→ Problem A
In the provided passage on fundamental rights, what did Dr. B.R. Ambedkar call Article 32?

Chapters :
  • THE FUNDAMENTAL RIGHTS – 07

  • ARTICLE 32: RIGHT TO CONSTITUTIONAL REMEDIES 

THE FUNDAMENTAL RIGHTS – 07

Administration of minority institutions deals with managing and conducting the affairs of such institutions. It is subjected to reasonable restrictions. The universities can impose reasonable restrictions upon the minority institutions that come under its jurisdiction to maintain the standard and efficiency of education.

 SubClause(a): It says that the State, on acquiring the properties that belong to a minority educational institution shall compensate it with an amount of money that will enable the continuance of administration without any restrictions.

 Clause 2: It talks about the right of the minority institutions to not to be discriminated against by the State in granting financial assistance. The State has to treat both the minority and majority institutions equally while granting financial aid. But the minority institutions can not claim financial aid as a matter of right from the State.

ARTICLE 32: RIGHT TO CONSTITUTIONAL REMEDIES

Dr.B.R. Ambedkar called article 32 as ‘The Heart And Soul Of The Constitution’ appreciating its significance. The provisions of this article empower the individuals to seek judicial remedies when their fundamental rights are denied.

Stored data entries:
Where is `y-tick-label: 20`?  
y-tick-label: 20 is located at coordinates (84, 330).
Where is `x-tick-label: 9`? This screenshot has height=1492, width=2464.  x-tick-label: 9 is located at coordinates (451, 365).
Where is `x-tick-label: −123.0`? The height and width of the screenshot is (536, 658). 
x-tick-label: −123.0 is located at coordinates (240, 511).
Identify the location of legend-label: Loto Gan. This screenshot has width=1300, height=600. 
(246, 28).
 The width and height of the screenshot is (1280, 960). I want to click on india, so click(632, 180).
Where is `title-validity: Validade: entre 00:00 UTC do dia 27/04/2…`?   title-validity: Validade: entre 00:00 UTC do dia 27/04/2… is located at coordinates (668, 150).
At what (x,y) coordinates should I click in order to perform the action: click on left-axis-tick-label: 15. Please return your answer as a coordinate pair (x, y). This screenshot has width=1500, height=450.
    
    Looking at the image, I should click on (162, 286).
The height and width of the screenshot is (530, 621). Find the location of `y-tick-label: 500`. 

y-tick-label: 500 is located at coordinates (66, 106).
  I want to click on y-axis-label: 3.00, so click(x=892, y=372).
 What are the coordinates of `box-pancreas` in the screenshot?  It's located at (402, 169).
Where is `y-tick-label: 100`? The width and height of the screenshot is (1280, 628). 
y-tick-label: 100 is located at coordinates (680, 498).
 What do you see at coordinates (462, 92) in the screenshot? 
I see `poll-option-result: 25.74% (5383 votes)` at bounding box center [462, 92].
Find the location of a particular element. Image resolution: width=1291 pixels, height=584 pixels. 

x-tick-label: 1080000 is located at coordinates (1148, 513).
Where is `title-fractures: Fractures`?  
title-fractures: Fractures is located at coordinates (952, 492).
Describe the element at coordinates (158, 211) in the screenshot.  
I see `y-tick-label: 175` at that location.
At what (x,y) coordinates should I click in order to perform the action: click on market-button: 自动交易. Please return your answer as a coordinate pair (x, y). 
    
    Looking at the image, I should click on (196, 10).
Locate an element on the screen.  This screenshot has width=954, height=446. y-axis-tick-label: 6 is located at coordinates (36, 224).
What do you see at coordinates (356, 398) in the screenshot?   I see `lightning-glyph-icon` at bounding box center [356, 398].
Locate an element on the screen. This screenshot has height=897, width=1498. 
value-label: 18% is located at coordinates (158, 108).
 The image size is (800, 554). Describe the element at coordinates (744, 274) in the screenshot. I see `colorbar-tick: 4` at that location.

→ Problem B
Duplicate the rows from the first line of the rows through the line containing "x-tick-label: −123.0 is", with both of those lines included.

→ Task response A
He called it ‘The Heart And Soul Of The Constitution’.

→ Task response B
Where is `y-tick-label: 20`?  
y-tick-label: 20 is located at coordinates (84, 330).
Where is `x-tick-label: 9`? This screenshot has height=1492, width=2464.  x-tick-label: 9 is located at coordinates (451, 365).
Where is `x-tick-label: −123.0`? The height and width of the screenshot is (536, 658). 
x-tick-label: −123.0 is located at coordinates (240, 511).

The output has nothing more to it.